Activity>
Edit the entries below by replacing each "Image resolution" with "Screen resolution" and keeping everything else unchanged.

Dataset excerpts
*****

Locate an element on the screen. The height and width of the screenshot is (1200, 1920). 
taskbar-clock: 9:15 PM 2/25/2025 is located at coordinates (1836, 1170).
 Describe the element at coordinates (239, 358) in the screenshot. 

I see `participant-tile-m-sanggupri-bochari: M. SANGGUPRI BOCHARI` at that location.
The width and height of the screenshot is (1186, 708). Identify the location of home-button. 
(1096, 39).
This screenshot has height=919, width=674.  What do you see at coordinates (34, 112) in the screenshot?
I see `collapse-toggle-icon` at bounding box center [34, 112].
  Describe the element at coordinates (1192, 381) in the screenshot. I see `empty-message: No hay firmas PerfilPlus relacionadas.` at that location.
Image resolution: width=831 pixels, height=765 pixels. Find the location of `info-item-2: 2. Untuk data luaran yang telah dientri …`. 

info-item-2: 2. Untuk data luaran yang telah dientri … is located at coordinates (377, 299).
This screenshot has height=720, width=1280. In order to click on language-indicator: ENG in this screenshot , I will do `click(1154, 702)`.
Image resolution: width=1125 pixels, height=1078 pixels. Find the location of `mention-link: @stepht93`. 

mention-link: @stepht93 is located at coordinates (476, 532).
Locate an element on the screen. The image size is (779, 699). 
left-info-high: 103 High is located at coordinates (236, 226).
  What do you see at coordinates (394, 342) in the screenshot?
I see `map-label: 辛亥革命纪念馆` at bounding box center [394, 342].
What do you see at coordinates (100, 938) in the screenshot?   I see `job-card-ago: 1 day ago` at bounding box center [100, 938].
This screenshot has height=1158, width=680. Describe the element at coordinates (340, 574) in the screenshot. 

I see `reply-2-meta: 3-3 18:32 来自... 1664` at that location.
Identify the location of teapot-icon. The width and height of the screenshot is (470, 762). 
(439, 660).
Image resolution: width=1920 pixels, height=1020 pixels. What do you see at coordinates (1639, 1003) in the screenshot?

*****

Response>
Locate an element on the screen. The height and width of the screenshot is (1200, 1920). 
taskbar-clock: 9:15 PM 2/25/2025 is located at coordinates (1836, 1170).
 Describe the element at coordinates (239, 358) in the screenshot. 

I see `participant-tile-m-sanggupri-bochari: M. SANGGUPRI BOCHARI` at that location.
The width and height of the screenshot is (1186, 708). Identify the location of home-button. 
(1096, 39).
This screenshot has height=919, width=674.  What do you see at coordinates (34, 112) in the screenshot?
I see `collapse-toggle-icon` at bounding box center [34, 112].
  Describe the element at coordinates (1192, 381) in the screenshot. I see `empty-message: No hay firmas PerfilPlus relacionadas.` at that location.
Screen resolution: width=831 pixels, height=765 pixels. Find the location of `info-item-2: 2. Untuk data luaran yang telah dientri …`. 

info-item-2: 2. Untuk data luaran yang telah dientri … is located at coordinates (377, 299).
This screenshot has height=720, width=1280. In order to click on language-indicator: ENG in this screenshot , I will do `click(1154, 702)`.
Screen resolution: width=1125 pixels, height=1078 pixels. Find the location of `mention-link: @stepht93`. 

mention-link: @stepht93 is located at coordinates (476, 532).
Locate an element on the screen. The image size is (779, 699). 
left-info-high: 103 High is located at coordinates (236, 226).
  What do you see at coordinates (394, 342) in the screenshot?
I see `map-label: 辛亥革命纪念馆` at bounding box center [394, 342].
What do you see at coordinates (100, 938) in the screenshot?   I see `job-card-ago: 1 day ago` at bounding box center [100, 938].
This screenshot has height=1158, width=680. Describe the element at coordinates (340, 574) in the screenshot. 

I see `reply-2-meta: 3-3 18:32 来自... 1664` at that location.
Identify the location of teapot-icon. The width and height of the screenshot is (470, 762). 
(439, 660).
Screen resolution: width=1920 pixels, height=1020 pixels. What do you see at coordinates (1639, 1003) in the screenshot?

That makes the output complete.